### [SOURCE PASSAGE]

>>>

But there are also clear parallels in human rights abuses and violations of international law in each respective war, said Peake, who called the U.S. government’s handling of the conflicts “hypocritical.”
“What we see from the U.S. is a very stark difference in how they are choosing to handle its involvement in pushing for an end to those conflicts,” said Peake, who is also assistant director of UCLA’s Promise Institute for Human Rights.
“On the one hand, you have the U.S., in Russia and Ukraine, playing a very central role within international efforts for seeking an end to the conflict and also accountability,” she said. “And in the case of Gaza, it’s vetoing resolutions, it’s watering down statements that are put out by U.N. bodies. The U.S. is acting to have those statements be softer to make Israel appear a more reasonable party.”

<<<

### [PROVIDED MATERIAL]
>>>

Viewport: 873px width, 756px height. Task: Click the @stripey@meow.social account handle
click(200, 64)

<<<
>>>

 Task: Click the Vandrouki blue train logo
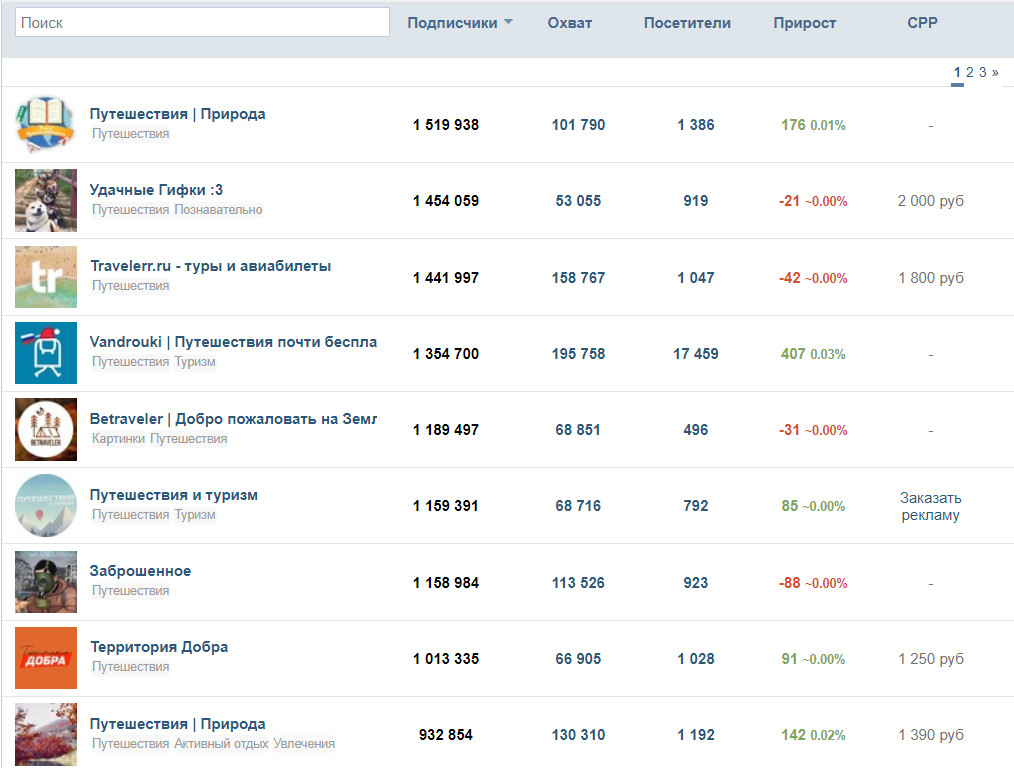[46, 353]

<<<

### [COMPLETE THE FOLLOWING]
1. In the passage about the U.S. response to the wars, what position does Peake hold at UCLA?
2. Carry on the passage about the U.S. response to the wars, starting after its final sentence.
The listing has no connection to the passage about the U.S. response to the wars.

### [RESULTS FOR EACH TASK]
1. She is assistant director of UCLA's Promise Institute for Human Rights.

2.
Hiding Behind Diplomacy
Since Israel’s invasion of Gaza, the U.S. has vetoed three separate U.N. Security Council resolutions that would have called for a humanitarian pause or immediate ceasefire. In contrast, the U.S. has backed similar peace resolutions for Ukraine, many of which were in turn vetoed by Russia.
In March, the Security Council managed to pass a resolution calling for an immediate ceasefire. But the U.S. abstained from the vote because “certain key edits were ignored,” such as a request to add condemnation of Hamas, Thomas-Greenfield said at the time.
U.S. officials have said they opposed ceasefire resolutions because they failed to stand by Israel’s apparent right to defend itself and argued diplomatic approaches would be more effective than public censures. And the U.S. continues to point to its leading role in brokering a ceasefire between Israel and Hamas as proof that it is serious about ending the conflict in Gaza.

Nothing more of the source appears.